───── TRECHO DO TEXTO

O inverno começou em 21 de junho e, este ano, as chuvas do primeiro semestre não foram suficientes para recompor o sistema de abastecimento de São Paulo. A cidade entrou na estação mais seca do ano com o Sistema Cantareira em situação delicada.

O encolhimento de uma das principais reservas de água da capital não aconteceu de uma hora para outra. A animação ao lado, feita também com imagens do satélite Landsat 7, da Nasa, ajuda a visualizar como, ano após ano, a represa de Jaguari vem diminuindo. As fotos exibidas em sequência são de 13 de junho de 2010, 18 de abril de 2013, 13 de maio de 2014 e 13 de julho de 2015. De 2003 a 2015, houve variações consideráveis no nível do Sistema Cantareira, como é possível ver no projeto Mananciais**, mas nunca a situação foi tão grave.

Além de não ser novidade, a diminuição do reservatório não é fato isolado na região, onde diferentes reservas e fontes de água secaram nos últimos anos. O fenômeno está ligado não só à redução do volume de chuvas, mas também ao desmatamento e ocupação irregular de áreas de mananciais.

──────────
───── DADOS DE ORIGEM

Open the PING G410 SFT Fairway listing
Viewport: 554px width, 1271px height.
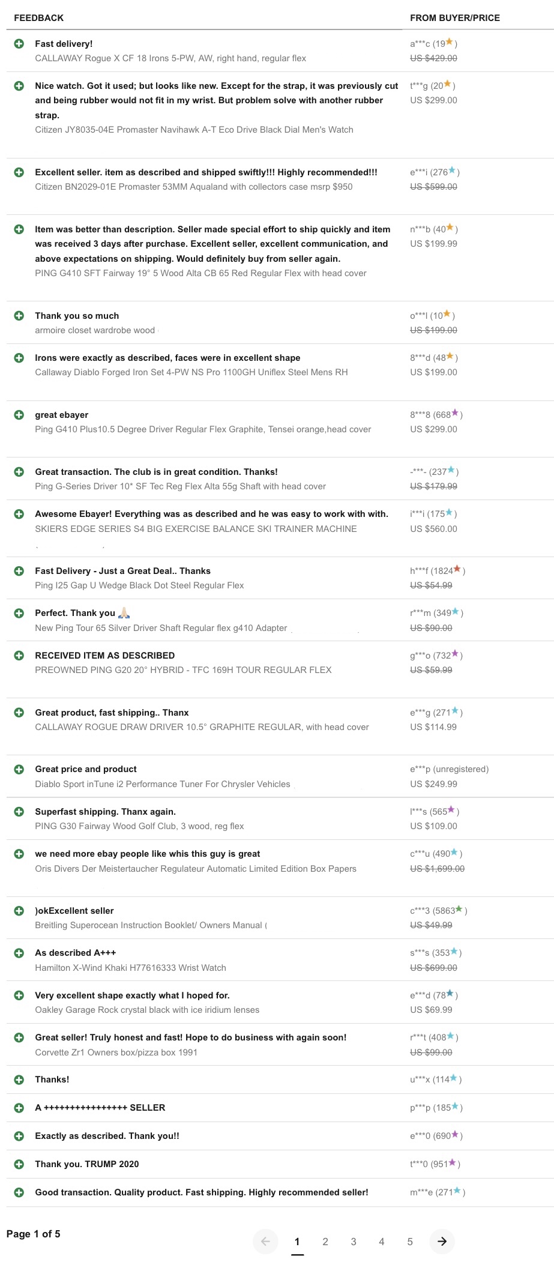pos(200,273)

──────────

## ENUNCIADO
Dê continuidade ao texto sobre a situação do Sistema Cantareira, começando logo após a última frase apresentada.

## RESULTADO DA TAREFA
A crise hídrica de São Paulo e a situação do Sistema Cantareira deram forças aos argumentos utilizados por ambientalistas para pressionar o governador Geraldo Alckmin (PSDB) na discussão sobre o Projeto de Lei 219 / 2014, apelidado de Lei do Desmatamento por flexibilizar e reduzir a preservação ambiental no Estado de São Paulo. 

Lei do Desmatamento
De autoria dos deputados estaduais Barros Munhoz (PSDB), Campos Machado (PTB), Estevam Galvão (DEM), Itamar Borges (PMDB), José Bittencourt (PSD) e Roberto Morais (PPS), o projeto foi especialmente criticado por, em um momento em que a cidade vive racionamento constante de água, propor a diminuição da proteção de nascentes e olhos d’água, reduzindo a faixa de preservação permanente de 50 metros para apenas 15 metros em áreas consolidadas. O texto também permite que proprietários possam compensar o desmatamento em São Paulo com reflorestamento em outros estados.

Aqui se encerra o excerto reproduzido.